- **ENTRIES SUPPLIED**:
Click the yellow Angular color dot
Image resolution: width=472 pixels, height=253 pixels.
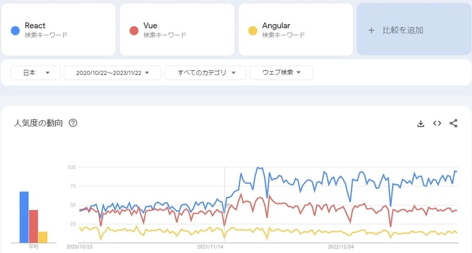(x=253, y=30)
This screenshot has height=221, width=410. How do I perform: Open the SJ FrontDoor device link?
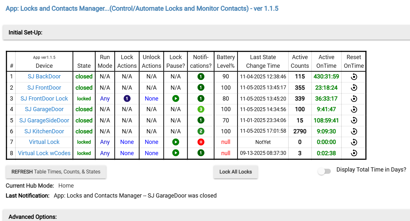click(x=44, y=88)
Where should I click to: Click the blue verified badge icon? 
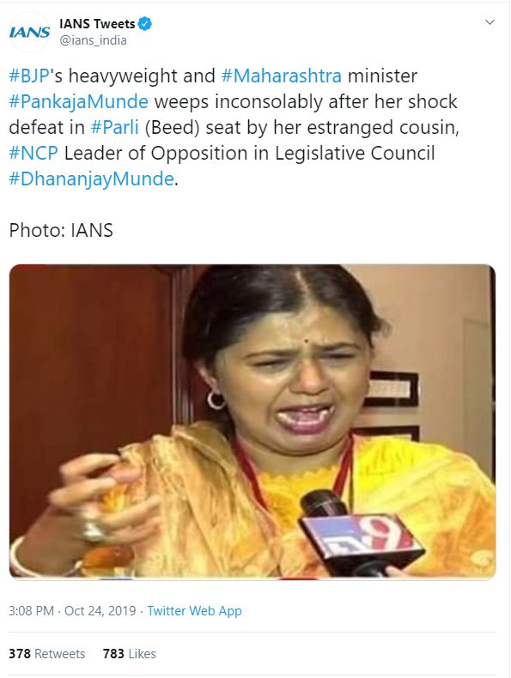(145, 23)
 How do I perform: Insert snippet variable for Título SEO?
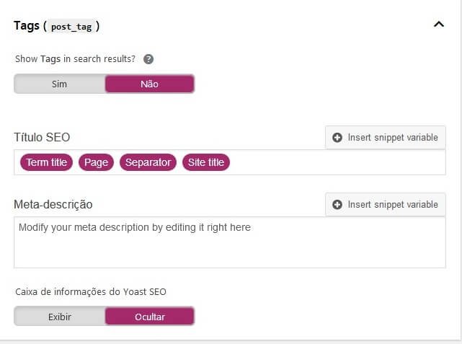pos(386,137)
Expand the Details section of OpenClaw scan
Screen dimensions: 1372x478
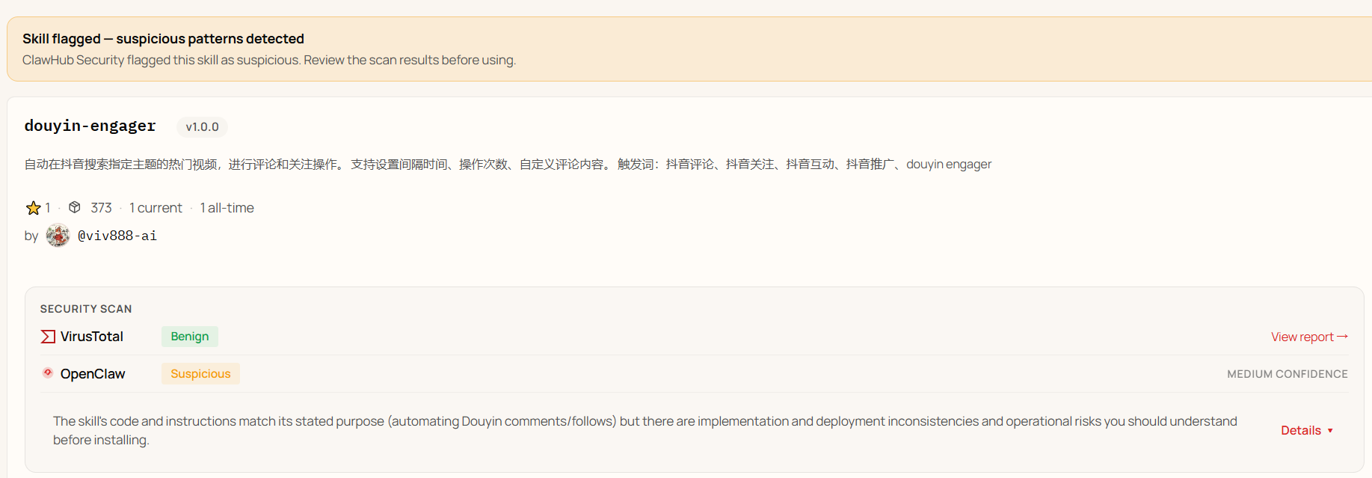click(1300, 430)
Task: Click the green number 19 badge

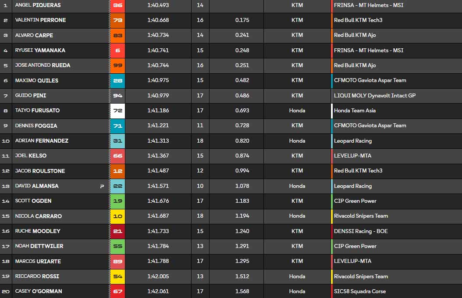Action: [117, 201]
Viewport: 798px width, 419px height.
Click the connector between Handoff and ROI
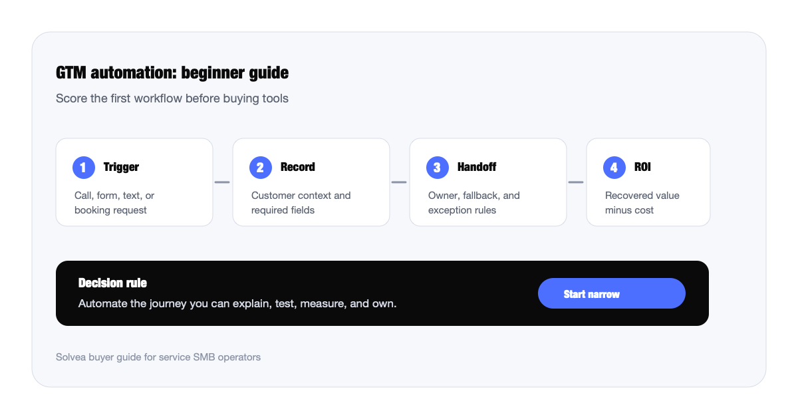pyautogui.click(x=576, y=182)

- **TASK GOAL**: Copy out the lines exactly as written, beginning with the one that contains "Task: Click the green number 19 badge" and ending with the last line of the material; do not include pictures.

- **THE COMPLETED TASK**:
Task: Click the green number 19 badge

Action: [117, 201]
Viewport: 798px width, 419px height.
Click the connector between Handoff and ROI
pyautogui.click(x=576, y=182)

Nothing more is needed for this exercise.